For those able to participate, the much-anticipated week-long Spanish Tour, which took place in late May, was a wonderful experience, with opportunities to sing in ancient buildings, connect with discerning Spanish music lovers and take part in an extensive tour of a winery. We flew to Madrid, or reached the city by train, then travelled everywhere by coach. Some of us tried with varying degrees of success to use our knowledge of the language, either by reviving distant memories of lessons at school or by employing what we learned in sessions back in Leeds with tutor Emma Slater. All our free concerts in the gothic cathedrals of Burgos, Valladolid and Salamanca had large, enthusiastic audiences which stood in tribute to us. Our programme of sacred music was slightly different for each venue, but always included the Catalan songs and ended with Handel’s Hallelujah Chorus. Thorough rehearsals with Simon Wright were occasionally a little chilly as we stood under golden altar screens and medieval stonework, but they paid off beautifully. Rebecca Taylor was a terrific organist throughout, dealing skilfully with sometimes tricky cathedral organs.

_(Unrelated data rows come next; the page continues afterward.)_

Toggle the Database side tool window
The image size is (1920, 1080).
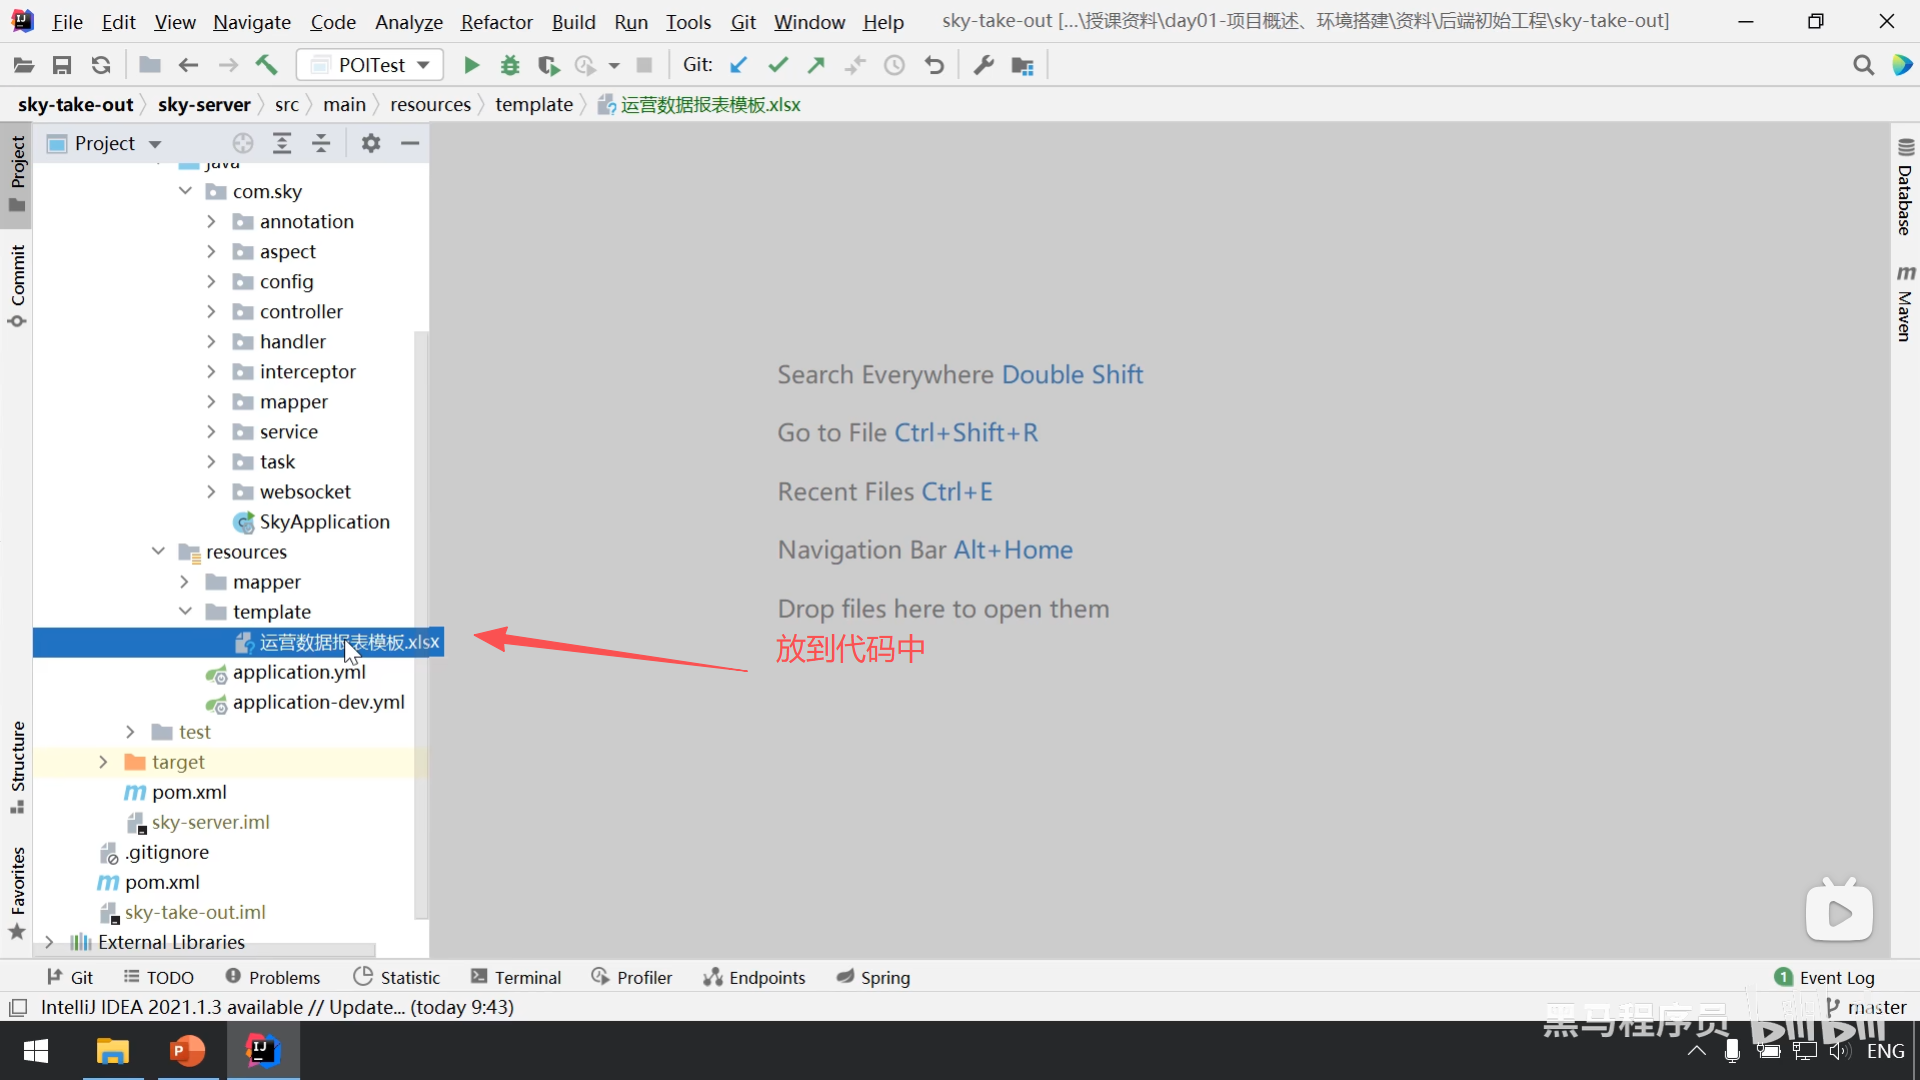(x=1905, y=188)

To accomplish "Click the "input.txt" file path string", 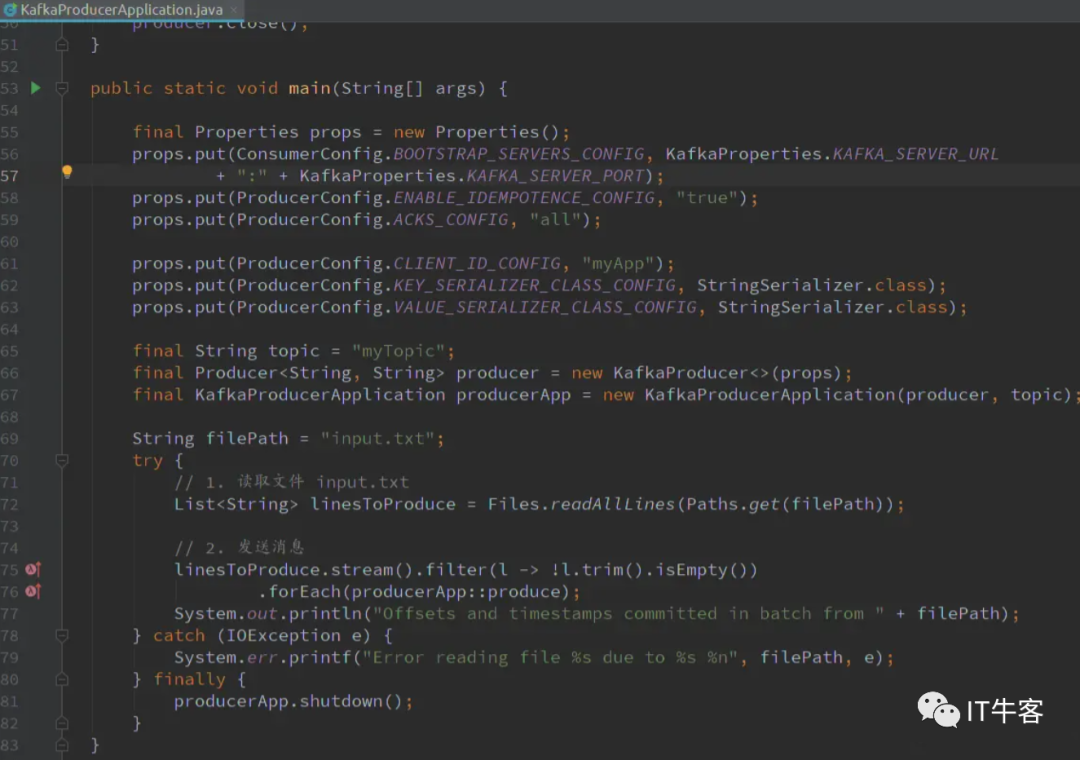I will (382, 438).
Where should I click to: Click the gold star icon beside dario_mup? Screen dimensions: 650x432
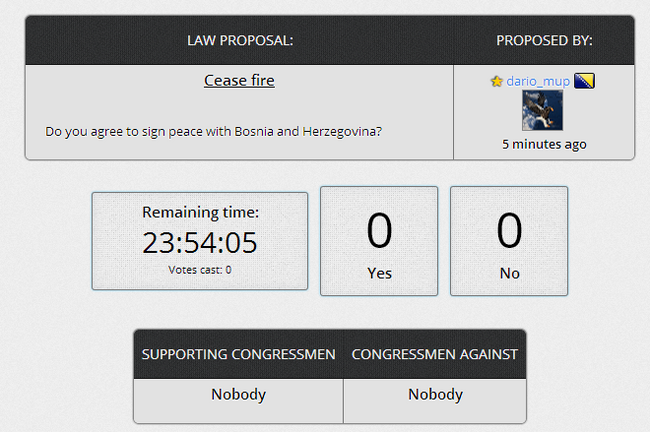coord(496,81)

In September, selected choruses from Mendelssohn’s Elijah formed the programme for our Come and Sing event in the Tiled Hall next to Leeds City Art Gallery. Several of the guest singers decided to join us. In October, we travelled to Beverley for a concert in the Minster. This was entitled A Choral Soiree, and was an evening of French sacred music, in Latin. The main piece was Duruflé’s beautiful Requiem, complemented by stunning music from Poulenc and Messiaen. Simon Wright conducted, with Rebecca Taylor on organ. Soloists were Kathryn Sharpe (mezzo-soprano), Christopher Nairne (baritone) and Sally Ladds (cello). The Minster was very cold, but we did not mind too much because we had been advised to wear thermal underwear – black of course.